Cross country has featured at the 1912, 1920 and 1924 Games in Stockholm, Antwerp and Paris respectively before being removed from the Olympics.
The last time it was held at the Olympics, most of the field dropped out in ferociously hot conditions.
“We want to produce an event which will reignite a serious discussion about the readmittance of cross country to the Olympic Programme," Larsen said.
“It’s not our discussion, but we want to enable it.”
Larsen and his colleagues are developing proposals ahead of their first “formal discussions” in Kampala with the IAAF in the run-up to Sunday’s World Cross Country Championships.
“I expect to get a response to significant questions,” Larsen said in Kampala.
He added that the proposed topics of discussion for Aarhus 2019 include dispensation from current rules regarding lap/loop lengths and the integration of mass participation in championship races.
Also set to be looked at are the integration of school Olympic cross country finals, introducing "challenge zones" on the course and a relay with two separate loops to help make mass participation possible.
“On the subject of the course, we hope for approval for an alternative course layout in order to enable thousands of recreational runners to run with the elite – as is the case in road running,” he added.
Larsen believes that a course provoking renewed interest with revived and innovative "challenge zones" for the runners would play a vital part in the successful presentation of the event to the IOC and wider world.
“At this time, we have several ideas in mind,” Larsen said.
“Which way we will go depends on the discussions with the IAAF, our internal workshops and discussions with other stakeholders.
“Should we go 'Old School’ or should we go ‘American Ninja Warrior’ so to speak?
“For now, we would prefer a combination.
“We propose introduction of challenging course elements located in “Challenge zones”; some based on well-known elements of “Old School” cross country, others inspired by cyclo cross, XC eventing and OCR [Obstacle Course Runs].

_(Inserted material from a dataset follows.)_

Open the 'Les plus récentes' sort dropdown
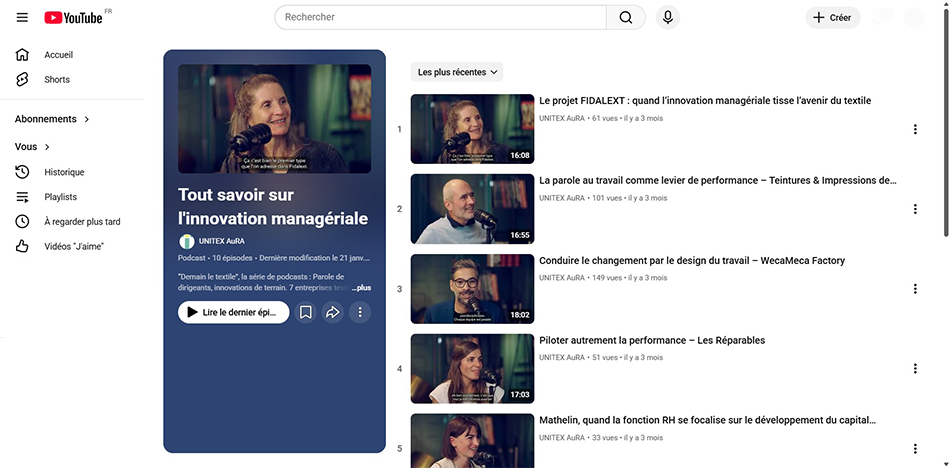 [x=456, y=72]
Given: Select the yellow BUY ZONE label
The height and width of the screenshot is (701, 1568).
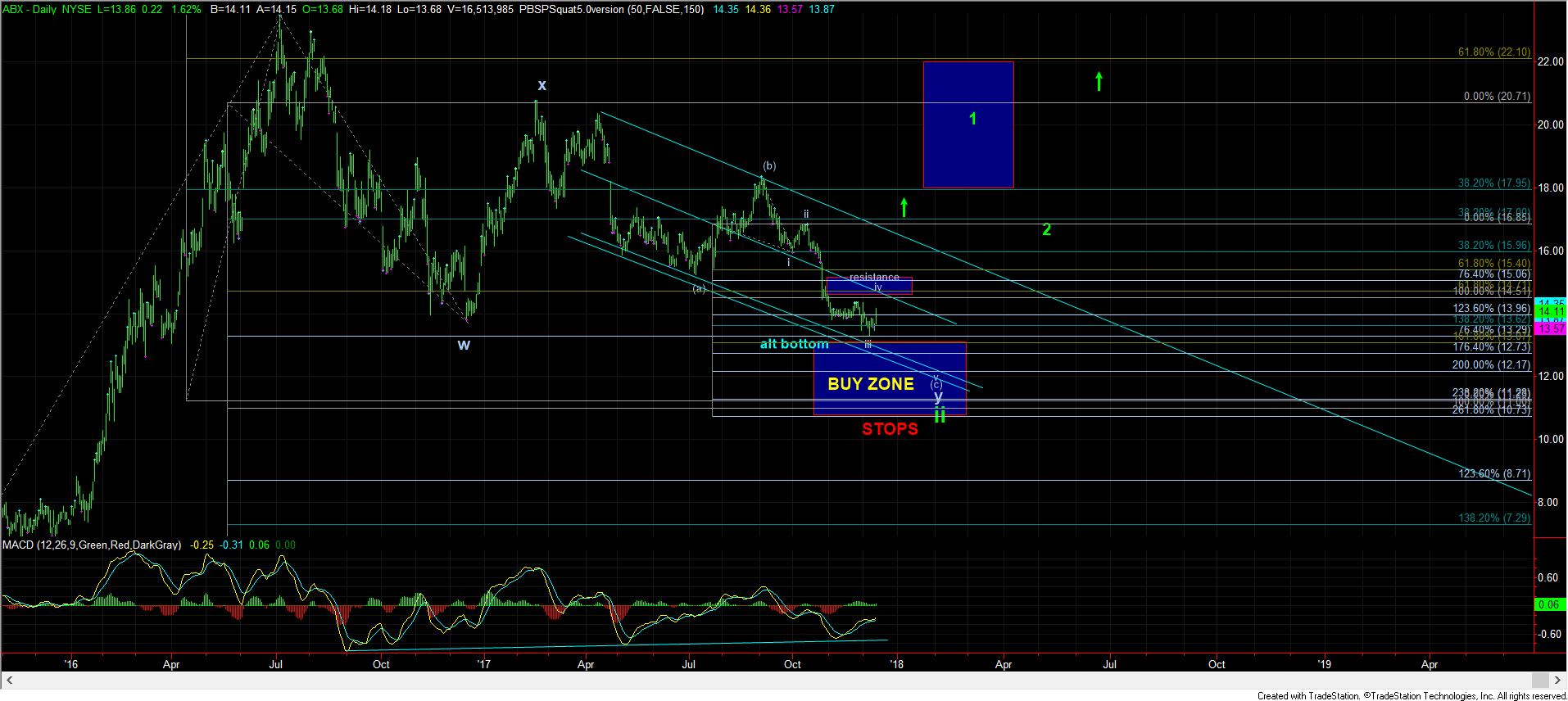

“All are to be delivered with respect to cross country as a running event.”
The course proposal has a total of approximately 60 metres ascent on each lap – far greater than the course about to be run on within the Kololo Independence Ground in Kampala – and there are plans to create events within the event.
There may be a series of five “natural” constructed obstacles on each lap, which would have individual names such as The Kenenisa Climb, the Lynn Jennings Log Slope or Muddy Mayhem.
“The ambition is to present cross country in a way that will make such an impression on TV that the IOC will feel compelled to include Cross Country on the Olympic Programme,” Larsen added.
In a memo written to the Danish Olympic Committee on December 1 after the IAAF had confirmed Aarhus's hosting of the 2019, Larsen relayed some of the comments that had been made by Sebastian Coe, the IAAF President, during the presentation.
Coe said that cross country was "dear" to him, and added: ”Cross Country is essential for the further development of long distance running, particularly in Europe.
”It’s no secret that I would like to see Cross Country back on the Olympic programme.
"Your bid and future efforts may be a very important part of the puzzle to achieve this.”
Larsen, who was part of the Aarhus 2019 delegation whose candidacy was confirmed in December during the IAAF’s Extraordinary Congress in Monaco, played a big part in organizing the 2014 IAAF World Half Marathon Championships in Copenhagen which successfully merged the elite event with a mass participation race.
Larsen added: “In recent years, cross country has often been promoted by referring to it as ‘the optimal training means’ for distance runners.
“As promotion this doesn’t work – who wants to be a world champion in a training exercise?
“Cross Country is big, it is tough, and it is running in its purest form.
“We will address this in our communication – cross country is not a means, it is a statement.
“This will be reflected in our tag line, this and our venue will be announced on April 3 during the SportAccord in Aarhus, which will form the backbone of the event identity.”
In 2008, runners Haile Gebrselassie, Paul Tergat and Kenenisa Bekele wrote an open letter to the then International Olympic Committee President, Jacques Rogge, urging him to consider reinstatement of the sport.
The IAAF has since supported the idea of including the sport at the Winter Olympics.